Yes.  And if you do it in the wrong direction, it'll be a useless rant.

> Cause... do you really believe I got any help from local coders for this
> fight? I got none, absolutely NONE. Why? Cause I'm a ranter. In other
> words, though I am not a programmer, when I see things that are not done
> correctly, I say so. They tell me I should fix the bugs.

Most common answer:  What doesn't work for you, is working for them, so
they cannot fix your particular problem.  This can be hardware
differences, but a very likely scenario is a difference in what's
installed on your system and theirs, and it could well be that you've
simply got an inadequate installation.

Or, if you're dealing with programmers completely unrelated to audio
disc playback, that they're doing other things, and aren't interested in
doing something else, and they'll leave it for someone else who is
interested, and has the information needed to do the job.

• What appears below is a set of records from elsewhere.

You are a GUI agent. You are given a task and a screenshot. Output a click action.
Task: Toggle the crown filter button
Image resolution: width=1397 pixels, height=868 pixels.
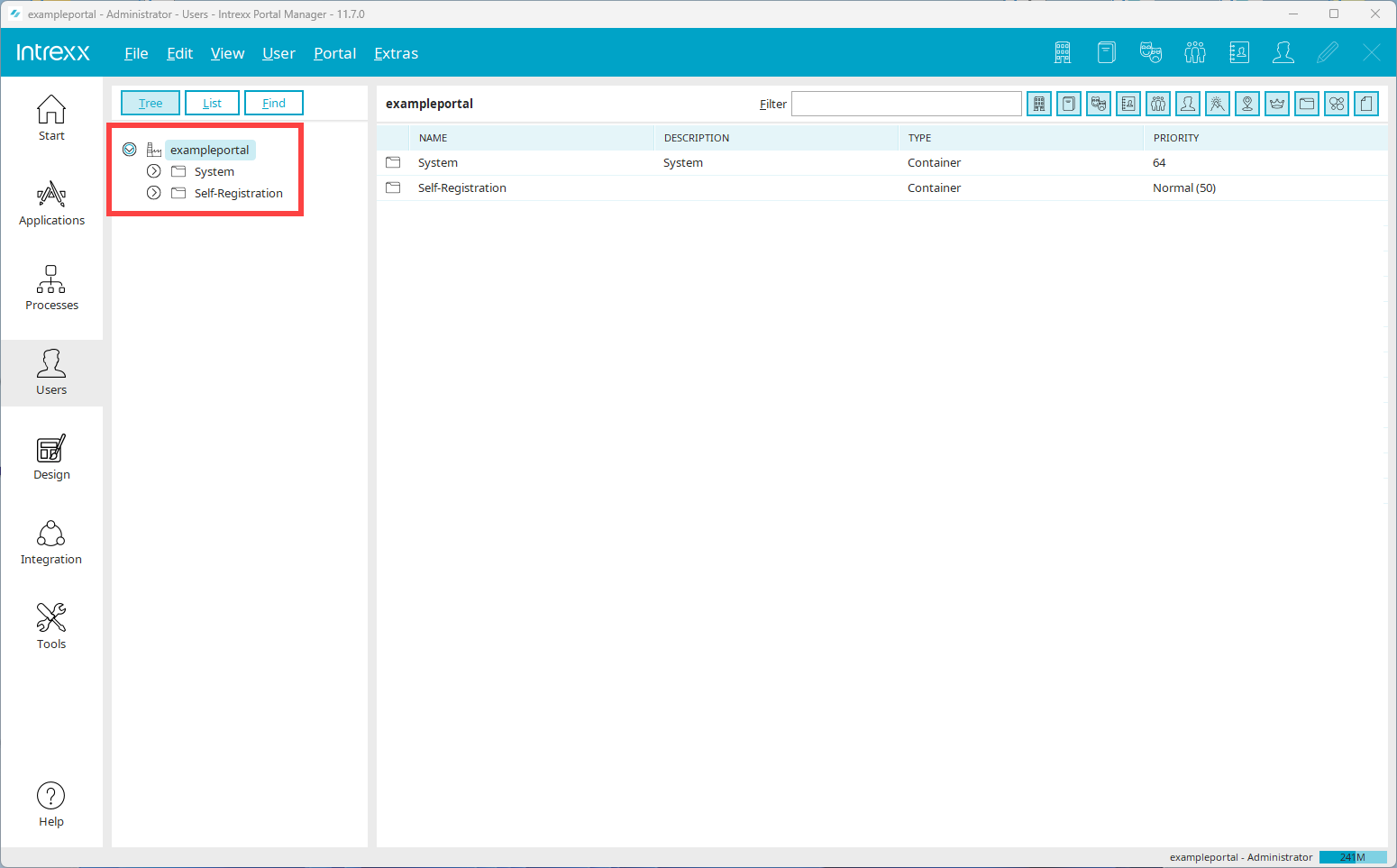click(1277, 105)
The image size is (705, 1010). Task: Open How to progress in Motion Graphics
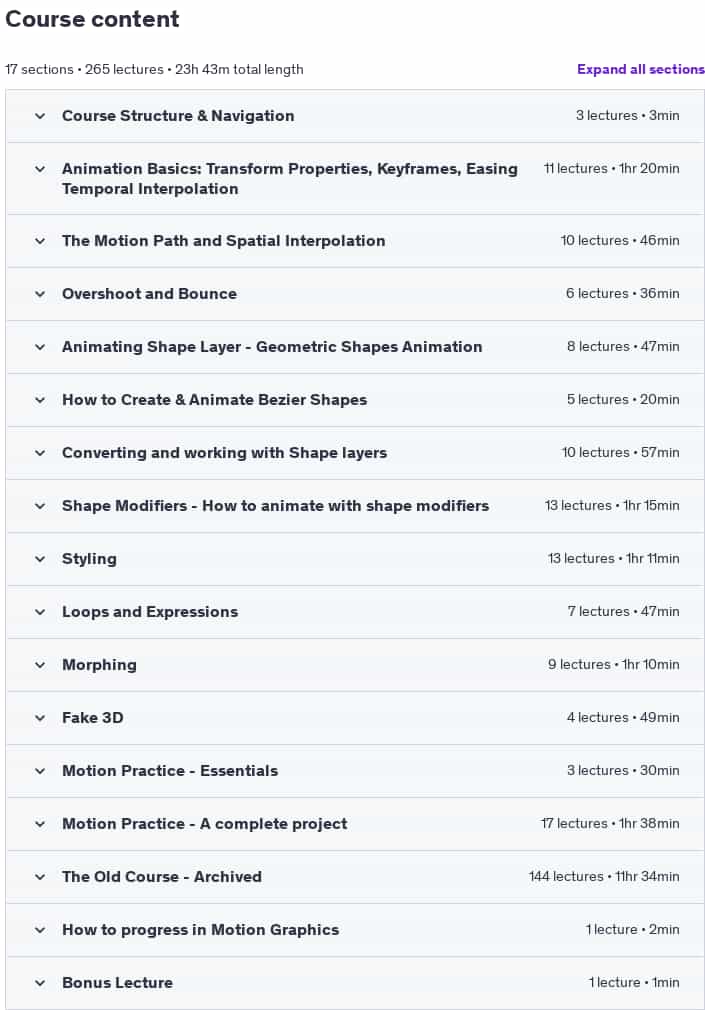(200, 929)
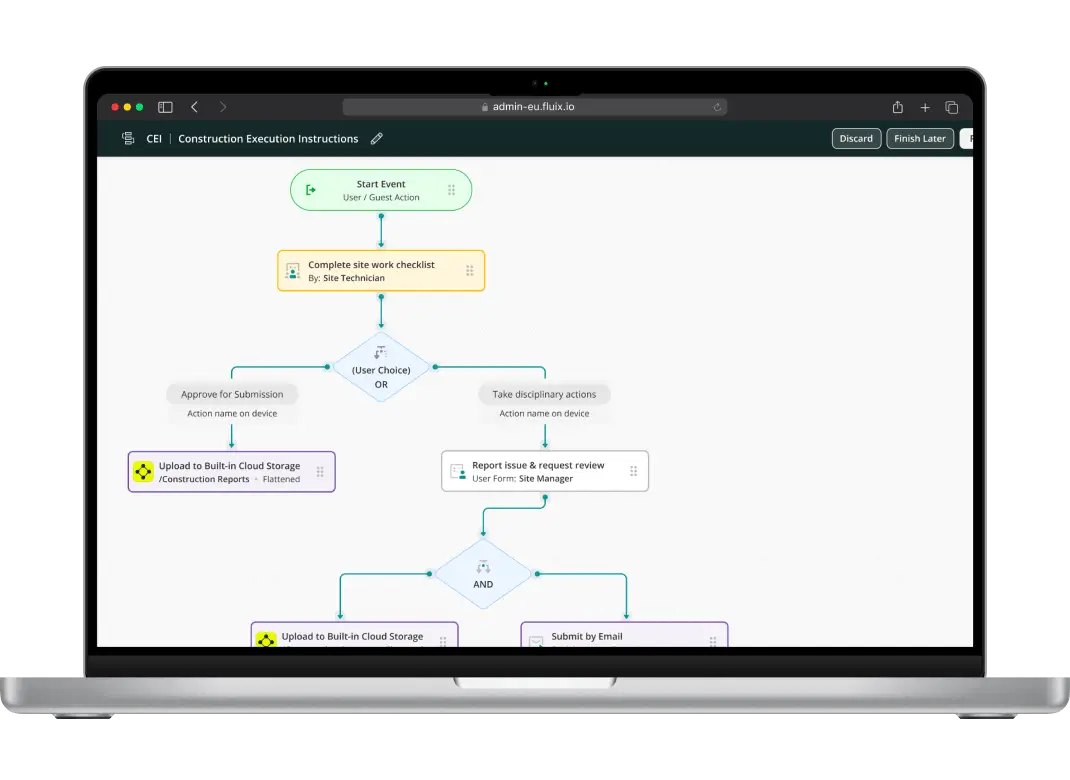Click the admin-eu.fluix.io address bar
Viewport: 1070px width, 780px height.
coord(534,107)
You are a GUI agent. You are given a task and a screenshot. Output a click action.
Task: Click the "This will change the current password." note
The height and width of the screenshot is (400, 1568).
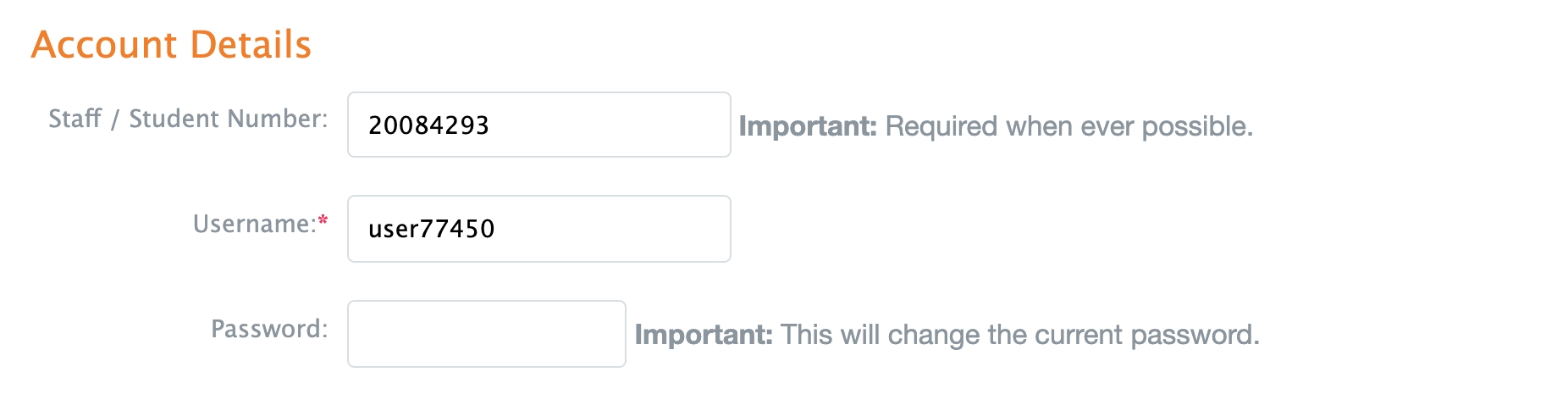coord(1019,335)
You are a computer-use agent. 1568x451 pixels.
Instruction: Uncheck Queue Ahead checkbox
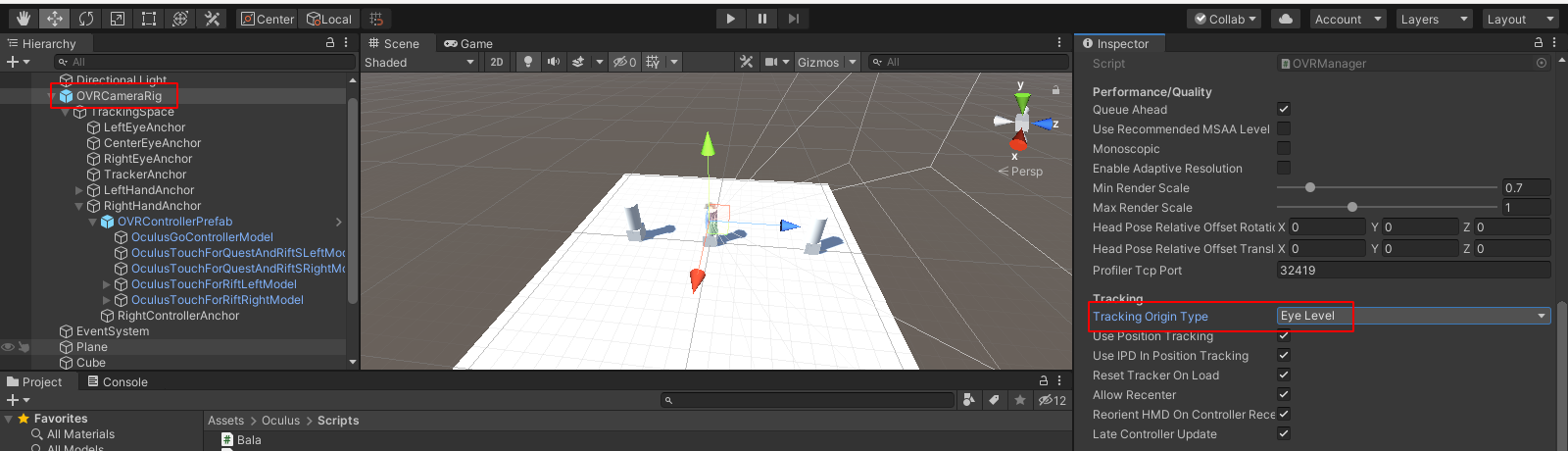click(1284, 109)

Linux is a group affair.  No *one* body makes it work.  It's created and
maintained by all those interested in working on it.  For those that
continue to be involved in the project, it does what they want it to do.
If you want it to do something else, you have to get your hands dirty.

In short, regarding your problems:

Gnome desktop - nothing listed as a handler application for CDDA
Nautilus - Not interfacing to your chosen CDDA handler.

-- 
[tim at localhost ~]$ uname -r
2.6.27.25-78.2.56.fc9.i686

Don't send private replies to my address, the mailbox is ignored.  I
read messages from the public lists.